US to impose sanctions against Russia over Salisbury nerve agent attack
The United States has announced it will impose restrictions on the export of sensitive technology to Russia because of its use of a nerve agent in the attempted murder of a former Russian spy and his daughter in Britain.
The state department said the new sanctions would come into effect on 22 August and would be followed by much more sweeping measures, such as suspending diplomatic relations and revoking Aeroflot landing rights, if Russia did not take ‘remedial’ action within 90 days.
Moscow is not expected to agree to the response required by US legislation, which includes opening up Russian scientific and security facilities to international inspections to assess whether it is producing chemical and biological weapons in violation of international law, reports The Guardian.
‘Certainly is really up to Russia to make that decision, whether they meet this criteria,’ a senior administration official said. ‘The second round of sanctions … are in general more draconian than the first round.’
The US has already expelled 60 suspected Russian spies as part of a global response to the March attack in Salisbury against Sergei Skripal, a former colonel in Russian military intelligence, and his daughter, Yulia, in which a rare and potent Russian-made nerve agent, novichok, was found to have been used.
The Kremlin has vehemently denied British accusations that it orchestrated the attacks.
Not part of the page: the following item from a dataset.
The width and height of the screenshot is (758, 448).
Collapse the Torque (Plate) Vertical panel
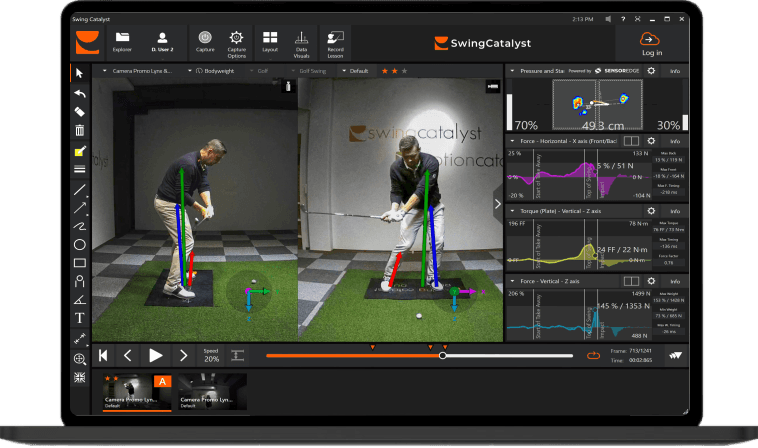512,211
Since the March attack, two other residents from the Salisbury area have been poisoned by exposure to novichok.
Dawn Sturgess died in July after handling a small bottle contaminated with the nerve agent on 30 June. Her partner, Charlie Rowley, was also taken ill after being exposed to the nerve agent.
The new sanctions involve the export of a long list of equipment deemed to be sensitive on national security grounds, including gas turbine engines, integrated circuits, and calibration equipment used in avionics. A US official said that about half of US exports to Russia contained sensitive components. At the moment, such exports are considered on a case-by-case basis. After 22 August, there will be a ‘presumption of denial’, meaning that the default position will be for such exports to be banned.
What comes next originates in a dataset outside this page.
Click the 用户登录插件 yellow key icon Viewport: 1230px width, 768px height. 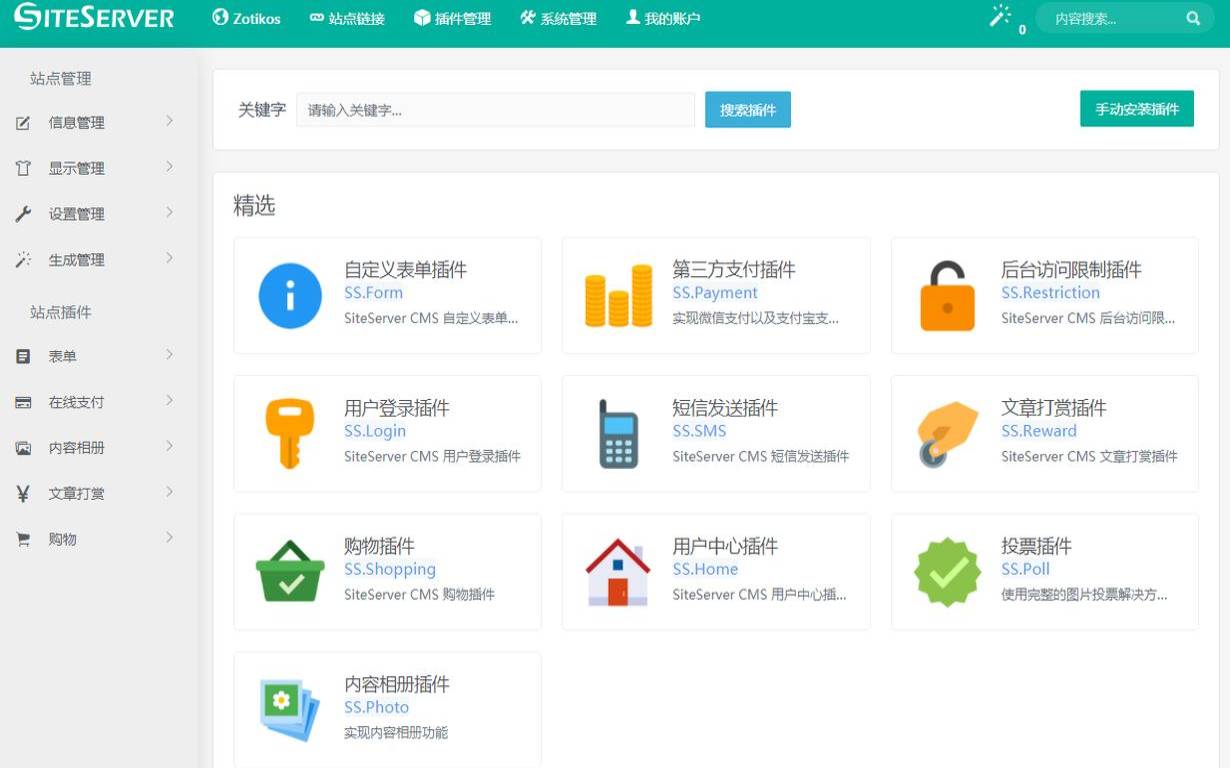pos(289,433)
‘We are applying these sanctions against essentially all Russian state-owned or state-funded enterprises. That’s potentially a very great sweep of the Russian economy in terms of the potentially affected end users,’ a senior official said. ‘It may be that something on the order of 70% of their economy and maybe 40% of their workforce falls within those enterprises.’
The official said the value of the affected exports could run to ‘hundreds of millions of dollars’.